Staatsanwaltschaft: Er hat den Wagen als Waffe gegen Beamte eingesetzt
Die beiden Beamten habe er überfahren, weil er Angst gehabt habe, von ihnen erschossen zu werden, so die Staatsanwaltschaft. Er habe jedoch erklärt, zur Tatzeit nicht unter Drogen gestanden zu haben. Die Ergebnisse des Bluttests liegen noch nicht vor. Er gilt als stark drogen- und alkoholabhängig. Aus Sicht der Staatsanwaltschaft hat er seinen Wagen als Waffe gegen die Beamten eingesetzt. Das Amtsgericht Frankfurt (Oder) erließ am Mittwoch auf Antrag der Staatsanwaltschaft einen Befehl zur Unterbringung in eine Psychiatrie.
Angeklagt war G. im November 2016 wegen mehrerer Straftaten, die er zwischen September 2014 und September 2015 begangen hat. Er hatte seine Mutter und Nachbarn bedroht, einen Schaffner geschlagen, als er beim Schwarzfahren erwischt wurde. Er schlug zu, als eine Verkäuferin ihn zur Rede stellte, als er Schnaps stahl. Er brach in ein Geschäft ein, klaute Brillen, entriss einem Passanten das Handy. Die Anklage listete schweren, räuberischen Diebstahl, versuchten Raub, Bedrohung, vorsätzliche Körperverletzung, versuchte Nötigung, Fahren ohne Führerschein, Sachbeschädigung und Schwarzfahren auf.

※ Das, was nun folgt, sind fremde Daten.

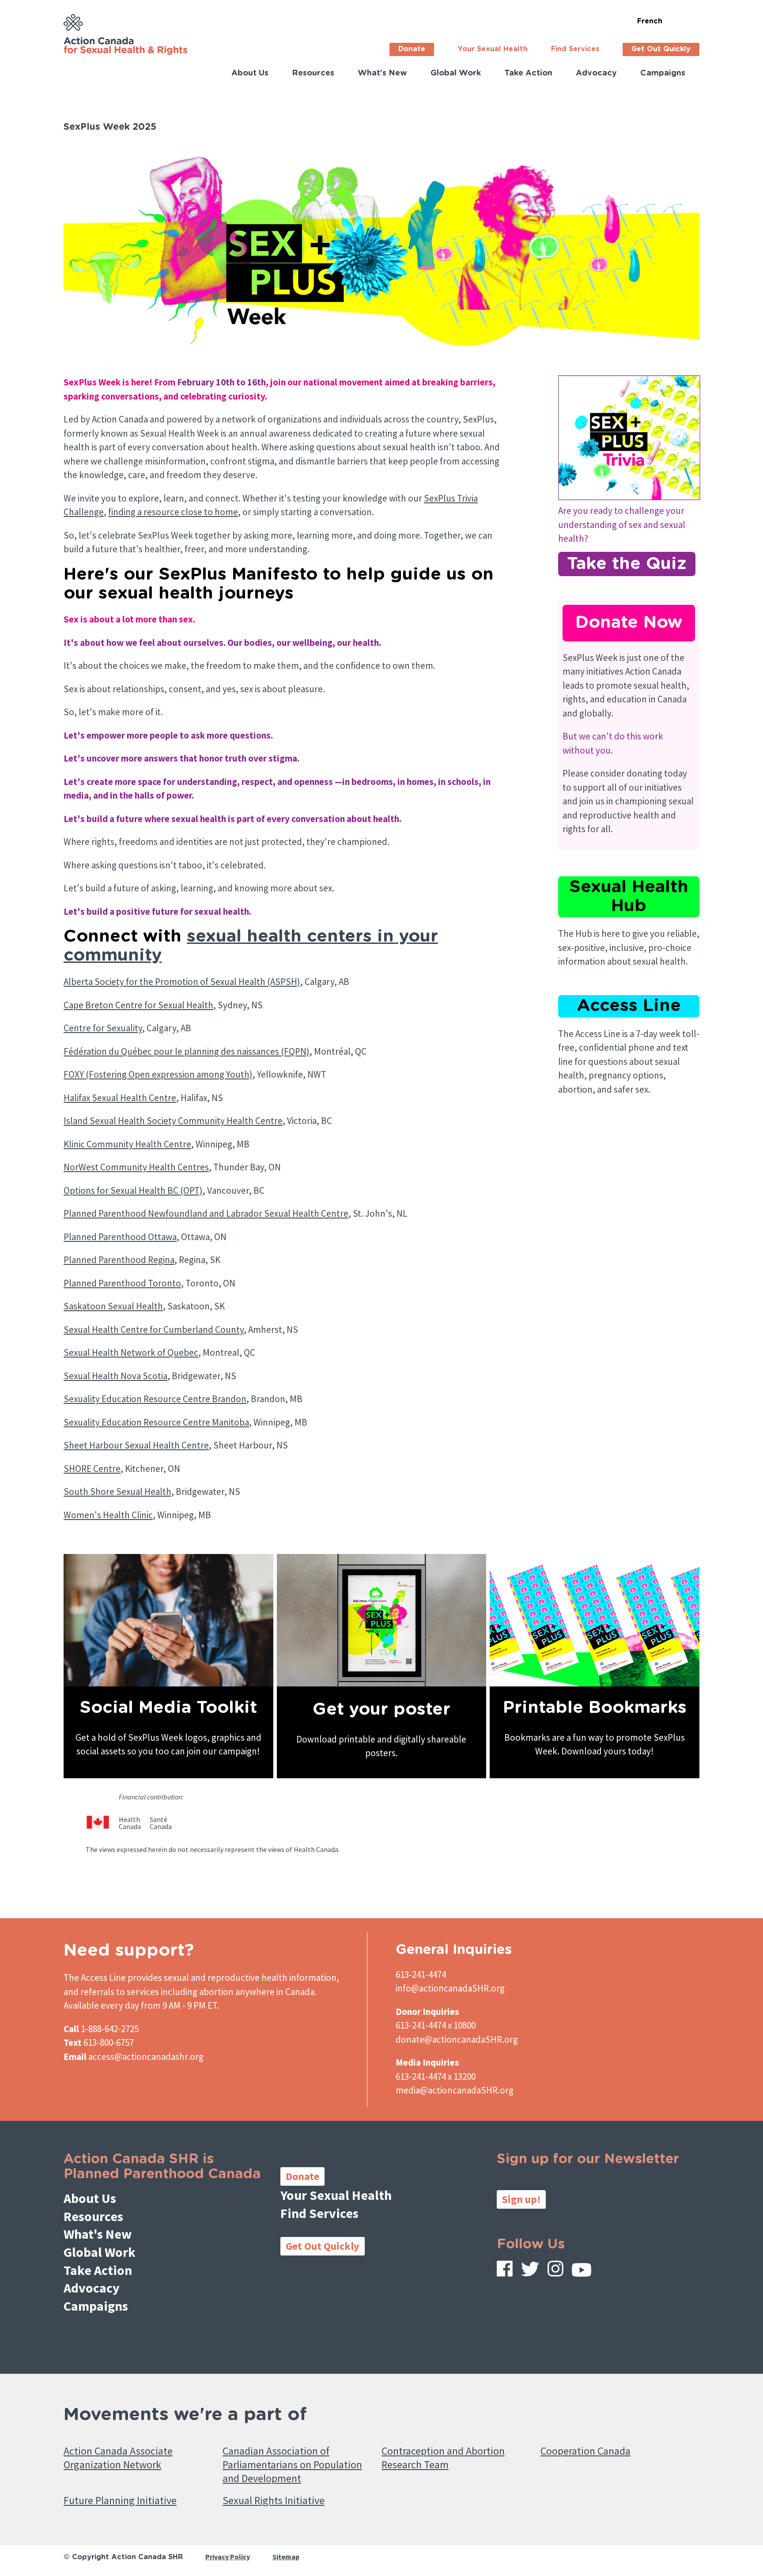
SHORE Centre (92, 1469)
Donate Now (628, 622)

Jan G. galt als tickende Zeitbombe
Der Mann war als Gewalttäter und Drogenkonsument bekannt. Bereits von Februar 2013 bis Juli 2014 saß er wegen gefährlicher Körperverletzung und Drogenbesitzes im Gefängnis, weil er trotz Bewährung erneut straffällig wurde. Und auch kurz vor und nach seinem Freispruch vom November, als ihm eine psychiatrische Behandlung auferlegt wurde, fiel er auf. Die Staatsanwaltschaft Frankfurt (Oder) stufte G. als tickende Zeitbombe ein, weil jederzeit von ihm, wegen seines psychischen Zustand, schwere Straftaten zu erwarten seien und er deshalb „für die Allgemeinheit gefährlich ist“.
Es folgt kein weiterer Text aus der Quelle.